Data Analysis – Portfolio Project

June - July 2024

PROJECTS

11/9/20242 min read

The “Coding for Data” course from The Global Career Accelerator introduced me to Data Analysis using SQL and Python. We participated into two projects that we completed in groups.

First project

In the first project, we were given three datasets from Intel's Sustainability Team, and the goal was to use SQL queries to analyze and investigate the data to help the team to select the best location for a new data center.

The first task of this project was to identify regions that are net energy producers since some regions purchase power from other regions, while others sell their surplus to regions in need. Next, we generated a new table using Intel’s energy data table before visualizing “renewable energy” and “fossil fuels” trends in Tableau Cloud. After that, Intel provided us with additional data to reach the best conclusion about the location of its next data center. In this task, we aggregated two datasets containing Intel’s power plants data, then proceeded to perform our analysis.

Once our data analysis using SQL was completed, we moved into visualizing and analyzing the data using Tableau Cloud and investigated the best regions for Intel to put its next data center. Once the investigation was completed, we wrote a short report about our findings and recommended the best logical location for Intel’s data center.

Second Project

In the second project, we were given two data frames from the “Recording Academy” and the “Grammy Awards” websites to analyze using Python, with the Pandas and Plotly libraries.

The first task was to load the two data frames and to familiarize ourselves with the data with the Pandas library. Next, we used the Plotly library to create a line chart to visualize the number of users on the site for every day in the year, and the output showed more visitors during the spring season and towards the end of winter season.

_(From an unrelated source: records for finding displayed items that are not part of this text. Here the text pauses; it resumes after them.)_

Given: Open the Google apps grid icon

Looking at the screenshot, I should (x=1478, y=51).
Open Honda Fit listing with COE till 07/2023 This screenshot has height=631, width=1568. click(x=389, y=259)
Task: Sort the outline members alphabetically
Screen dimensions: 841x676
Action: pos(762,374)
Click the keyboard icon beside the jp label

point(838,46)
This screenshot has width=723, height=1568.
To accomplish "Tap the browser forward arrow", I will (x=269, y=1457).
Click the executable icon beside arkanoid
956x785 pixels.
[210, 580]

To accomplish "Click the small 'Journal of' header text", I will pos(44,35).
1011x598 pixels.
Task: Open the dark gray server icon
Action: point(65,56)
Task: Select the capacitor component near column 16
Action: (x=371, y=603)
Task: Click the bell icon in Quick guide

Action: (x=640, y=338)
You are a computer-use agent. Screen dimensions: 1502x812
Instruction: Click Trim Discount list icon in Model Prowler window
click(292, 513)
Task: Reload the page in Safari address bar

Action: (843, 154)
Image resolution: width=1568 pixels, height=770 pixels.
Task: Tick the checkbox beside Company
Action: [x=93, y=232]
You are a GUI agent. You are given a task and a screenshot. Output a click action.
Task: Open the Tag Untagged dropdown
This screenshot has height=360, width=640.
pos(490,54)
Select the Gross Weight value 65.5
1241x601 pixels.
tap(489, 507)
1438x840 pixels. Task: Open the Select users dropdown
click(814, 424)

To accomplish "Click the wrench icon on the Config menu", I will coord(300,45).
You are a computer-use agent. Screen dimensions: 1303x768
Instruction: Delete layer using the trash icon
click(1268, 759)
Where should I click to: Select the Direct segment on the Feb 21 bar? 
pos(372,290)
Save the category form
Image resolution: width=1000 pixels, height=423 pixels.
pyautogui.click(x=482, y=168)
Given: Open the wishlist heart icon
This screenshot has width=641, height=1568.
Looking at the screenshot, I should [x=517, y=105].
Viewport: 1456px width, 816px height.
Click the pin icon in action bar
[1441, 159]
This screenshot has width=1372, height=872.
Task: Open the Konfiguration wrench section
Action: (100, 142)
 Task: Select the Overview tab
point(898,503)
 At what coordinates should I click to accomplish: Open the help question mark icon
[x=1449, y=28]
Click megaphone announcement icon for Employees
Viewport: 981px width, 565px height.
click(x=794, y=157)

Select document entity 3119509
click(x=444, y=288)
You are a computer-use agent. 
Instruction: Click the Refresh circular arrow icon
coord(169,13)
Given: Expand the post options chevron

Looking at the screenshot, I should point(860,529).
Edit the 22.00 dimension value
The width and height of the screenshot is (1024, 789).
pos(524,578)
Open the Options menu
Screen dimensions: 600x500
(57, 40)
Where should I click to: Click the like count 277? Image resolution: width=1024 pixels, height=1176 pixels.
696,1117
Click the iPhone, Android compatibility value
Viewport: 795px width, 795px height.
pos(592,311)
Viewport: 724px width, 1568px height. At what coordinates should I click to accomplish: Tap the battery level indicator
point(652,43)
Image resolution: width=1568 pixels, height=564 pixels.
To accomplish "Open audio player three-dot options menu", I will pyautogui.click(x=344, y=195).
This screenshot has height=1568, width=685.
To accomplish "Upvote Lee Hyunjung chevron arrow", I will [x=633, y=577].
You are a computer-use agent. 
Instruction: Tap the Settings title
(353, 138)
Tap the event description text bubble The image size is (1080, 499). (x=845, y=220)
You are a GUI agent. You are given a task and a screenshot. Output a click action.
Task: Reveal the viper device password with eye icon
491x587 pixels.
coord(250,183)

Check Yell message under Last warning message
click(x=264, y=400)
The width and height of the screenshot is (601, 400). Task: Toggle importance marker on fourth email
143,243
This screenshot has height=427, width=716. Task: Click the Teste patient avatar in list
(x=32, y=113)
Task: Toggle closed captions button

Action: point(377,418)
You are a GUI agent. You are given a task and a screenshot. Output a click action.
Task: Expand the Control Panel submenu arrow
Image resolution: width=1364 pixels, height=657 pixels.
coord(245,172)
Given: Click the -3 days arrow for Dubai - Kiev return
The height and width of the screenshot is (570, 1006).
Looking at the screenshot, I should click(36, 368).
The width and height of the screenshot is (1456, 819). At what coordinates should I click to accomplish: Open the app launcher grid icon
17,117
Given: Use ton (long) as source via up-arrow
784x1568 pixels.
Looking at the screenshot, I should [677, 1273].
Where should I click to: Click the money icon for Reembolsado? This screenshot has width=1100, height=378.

For our next task, we generated a new data frame from the two original ones using specific metrics and compare them to provided data about when the two websites used to be one. The output shows that user engagement was more varied when the websites were combined, and became more stable after the websites were split. This analysis also involved measuring of the percentage of users who visit the site but never interact with it and leave.

After these analyses, we shifted our focus to age demographics to see which audiences resonate the most with the websites. After investigation, we discovered that on average, there are more visitors of both websites between the ages of 18 and 25, therefore, the younger the audience, the more interested they are. Once all these tasks were completed, our recommendation was to keep the websites separate to allow users to interact with each website depending on the content they are looking for.